Final answer:
The present value of the investment project at 11%, 10%, and 9% interest rates are $10.24 million, $10.45 million, and $10.63 million, respectively. At all these interest rates, the present value exceeds the initial investment cost of $10 million, suggesting the project is financially viable at each rate.
Step-by-step explanation:
To calculate the present value (PV) of the investment project, we use the formula PV = FV / (1 + r)^n, where FV is the future value, r is the interest rate, and n is the number of time periods.
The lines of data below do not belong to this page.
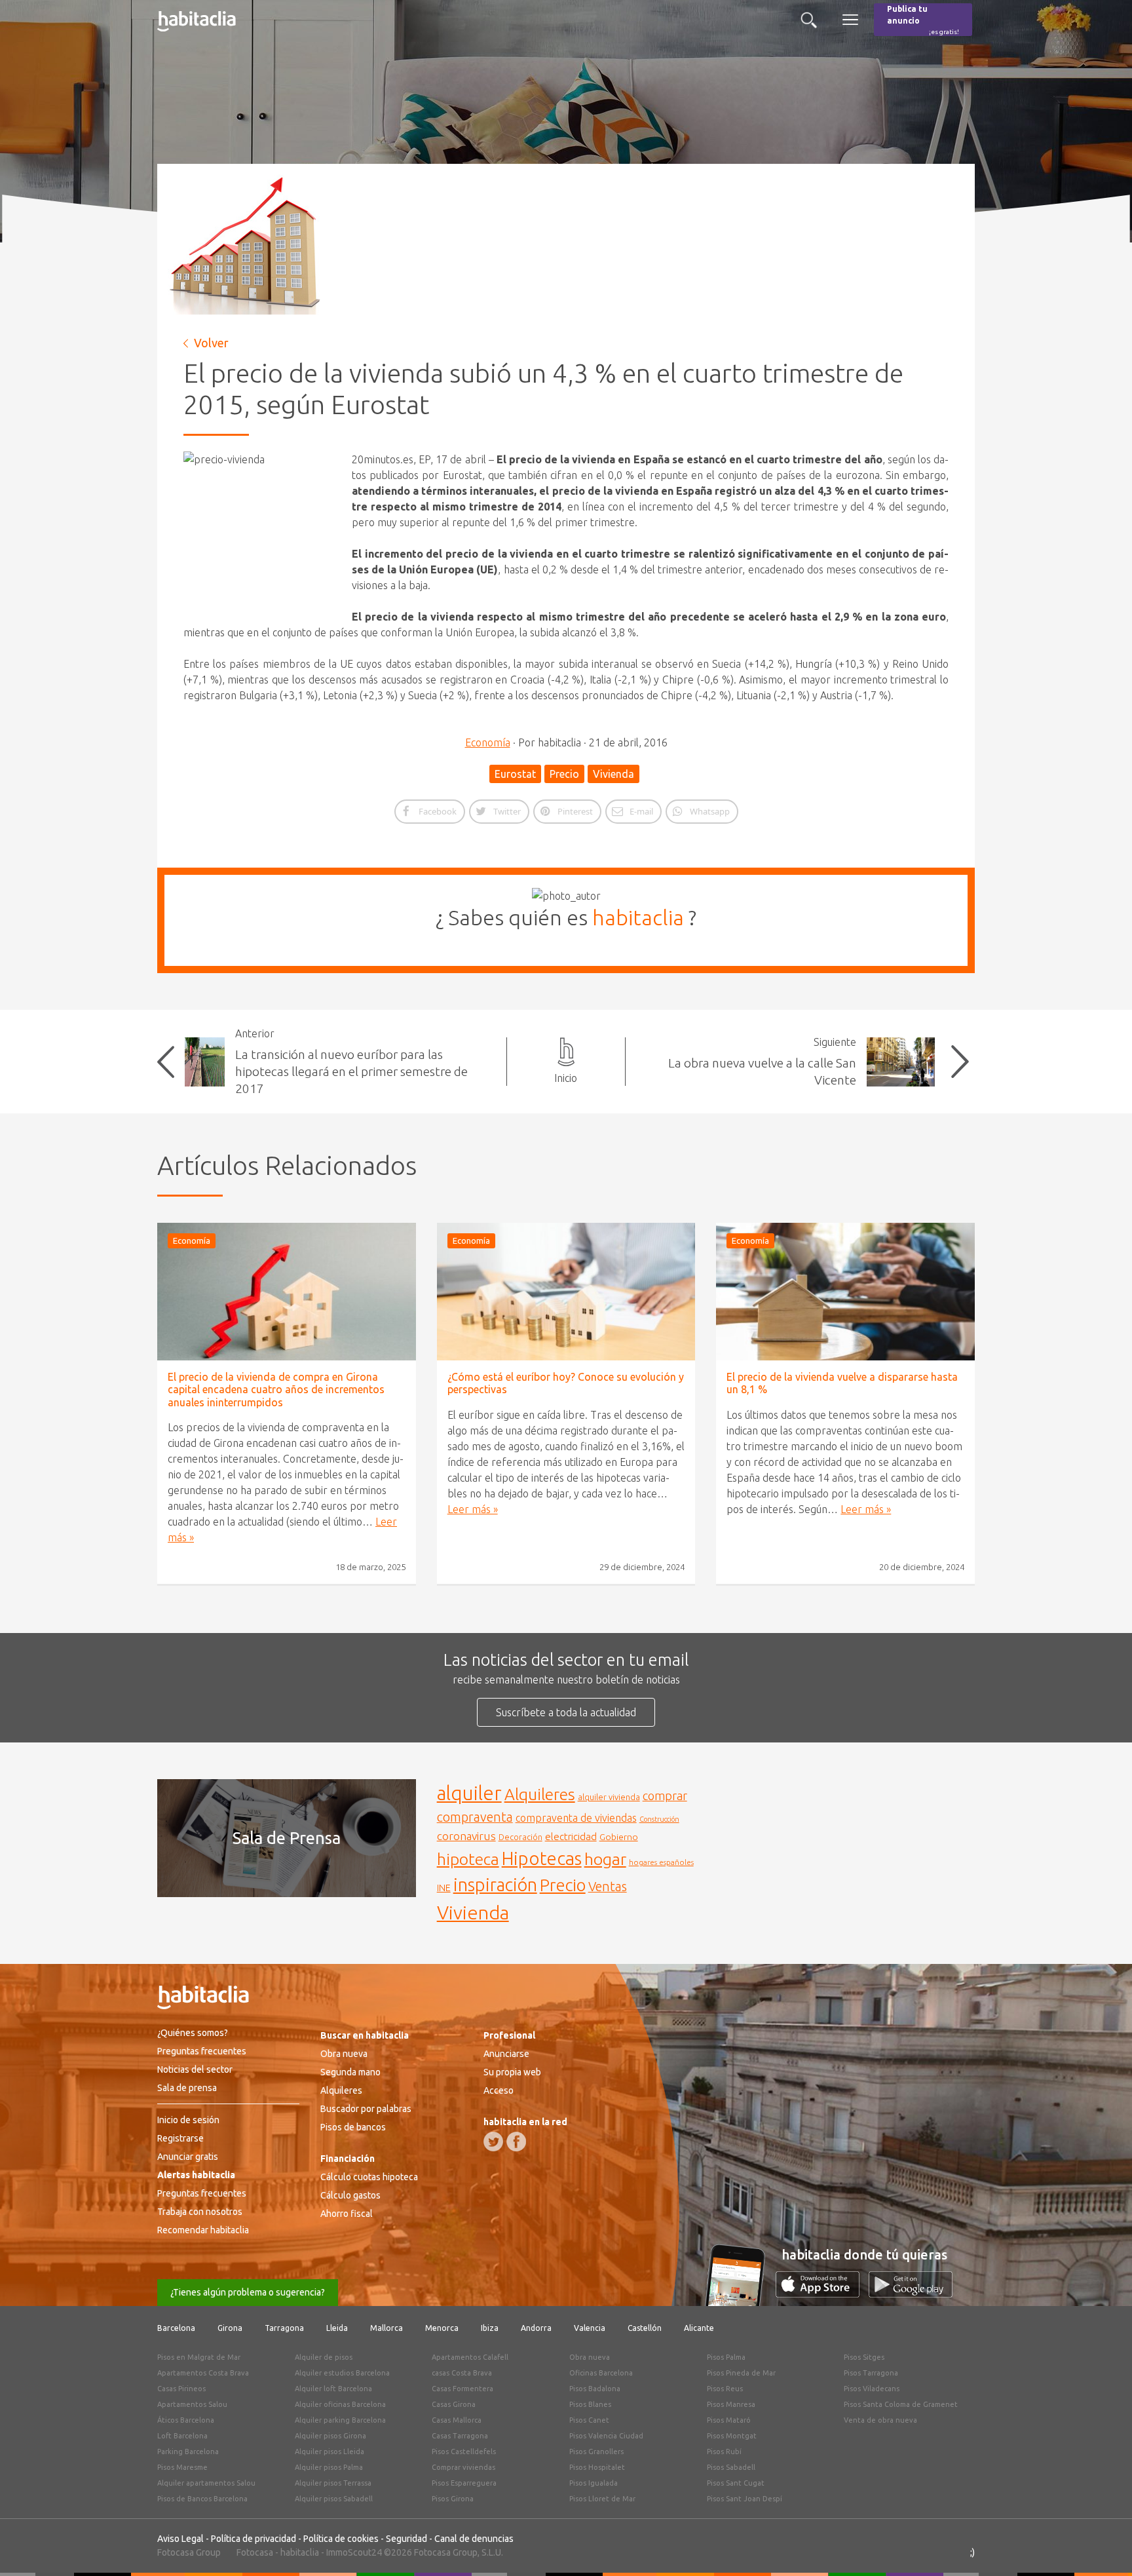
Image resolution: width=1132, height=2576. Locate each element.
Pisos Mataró (729, 2420)
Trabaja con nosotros (199, 2211)
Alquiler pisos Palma (329, 2467)
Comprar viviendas (463, 2467)
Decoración (520, 1836)
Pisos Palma (726, 2357)
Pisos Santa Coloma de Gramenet (901, 2404)
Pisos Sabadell (731, 2467)
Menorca (442, 2328)
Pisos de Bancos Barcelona (202, 2499)
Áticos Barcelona (185, 2420)
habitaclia (638, 917)
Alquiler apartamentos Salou (206, 2483)
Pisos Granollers (596, 2451)
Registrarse (180, 2138)
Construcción (659, 1819)
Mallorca (386, 2328)
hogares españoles (661, 1862)
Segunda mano (350, 2072)
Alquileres (539, 1794)
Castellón (645, 2328)
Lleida (337, 2328)
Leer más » (472, 1509)
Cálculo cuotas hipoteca (369, 2177)
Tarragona (284, 2328)
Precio (564, 774)
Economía (487, 742)
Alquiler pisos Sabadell (334, 2499)
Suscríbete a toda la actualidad (566, 1712)
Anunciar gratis (187, 2156)
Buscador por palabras (365, 2109)
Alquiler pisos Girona (330, 2436)
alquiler (469, 1793)
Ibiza (490, 2328)
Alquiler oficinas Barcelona (340, 2404)
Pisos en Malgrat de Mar (198, 2357)
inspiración (495, 1884)
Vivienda (613, 774)
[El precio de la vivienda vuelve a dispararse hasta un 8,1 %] (845, 1291)
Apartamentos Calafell (470, 2357)
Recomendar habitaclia (203, 2230)
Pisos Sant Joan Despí (744, 2499)
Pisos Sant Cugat (735, 2483)
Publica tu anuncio (923, 20)
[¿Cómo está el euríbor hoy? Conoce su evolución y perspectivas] (566, 1291)
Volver (211, 342)
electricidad (571, 1836)
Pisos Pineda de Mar (741, 2373)
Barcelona (176, 2328)
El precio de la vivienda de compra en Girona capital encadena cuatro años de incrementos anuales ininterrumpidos (276, 1389)
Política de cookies (341, 2538)
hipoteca (468, 1859)
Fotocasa (254, 2552)
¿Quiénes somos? (192, 2033)
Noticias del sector (195, 2069)
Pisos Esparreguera (464, 2483)
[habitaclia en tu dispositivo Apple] (822, 2293)
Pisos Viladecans (871, 2389)
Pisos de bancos (353, 2127)
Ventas (607, 1886)
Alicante (699, 2328)
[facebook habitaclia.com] (516, 2141)
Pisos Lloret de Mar (602, 2499)
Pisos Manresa (731, 2404)
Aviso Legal (180, 2538)
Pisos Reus (725, 2389)
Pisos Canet (589, 2420)
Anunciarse (506, 2053)
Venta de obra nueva (880, 2420)
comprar (665, 1795)
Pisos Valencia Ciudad (606, 2436)
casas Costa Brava (462, 2373)
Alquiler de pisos (323, 2357)
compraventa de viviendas (576, 1818)
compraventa (475, 1817)
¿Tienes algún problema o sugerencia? (247, 2292)
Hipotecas (542, 1858)
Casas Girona (454, 2404)
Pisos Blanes (590, 2404)
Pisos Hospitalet (597, 2467)
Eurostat (515, 774)
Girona (229, 2328)
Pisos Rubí (724, 2451)
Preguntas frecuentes (201, 2051)
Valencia (589, 2328)
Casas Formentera (462, 2389)
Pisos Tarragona (871, 2373)
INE (444, 1888)
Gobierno (618, 1837)
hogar (605, 1858)
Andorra (536, 2328)
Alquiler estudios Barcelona (342, 2373)
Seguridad (406, 2538)
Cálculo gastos (350, 2195)
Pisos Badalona (594, 2389)
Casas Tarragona (460, 2436)
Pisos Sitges (864, 2357)
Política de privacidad (253, 2538)
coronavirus (466, 1836)
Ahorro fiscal (346, 2213)
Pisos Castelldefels (464, 2451)
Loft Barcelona (182, 2436)
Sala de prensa (187, 2088)
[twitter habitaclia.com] (493, 2141)
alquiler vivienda (609, 1796)
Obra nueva (344, 2053)
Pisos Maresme (182, 2467)
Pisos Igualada (593, 2483)
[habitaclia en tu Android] (911, 2293)
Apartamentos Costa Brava (203, 2373)
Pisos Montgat (732, 2436)
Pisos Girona (453, 2499)
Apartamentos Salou (192, 2404)
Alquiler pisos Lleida (329, 2451)
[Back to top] (1102, 2546)
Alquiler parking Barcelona (340, 2420)
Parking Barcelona (188, 2451)
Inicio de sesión (188, 2120)
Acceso (498, 2090)
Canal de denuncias (474, 2538)
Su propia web (512, 2072)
Here, FV is $15 million, and n is 4 years.
(a) At 11% interest rate:
PV = $15 million / (1 + 0.11)^4 = $15 million / 1.4641 = $10.24 million.
Since the PV at 11% ($10.24 million) is greater than the investment cost ($10 million), the firm should undertake the project.
(b) At 10% interest rate:
PV = $15 million / (1 + 0.10)^4 = $15 million / 1.4641 = $10.45 million.
Since the PV at 10% ($10.45 million) is greater than the investment cost, the project is more favourable.
(c) At 9% interest rate:
PV = $15 million / (1 + 0.09)^4 = $15 million / 1.4116 = $10.63 million.
With a PV of $10.63 million at a 9% interest rate, the project is still feasible as it exceeds the cost of the investment.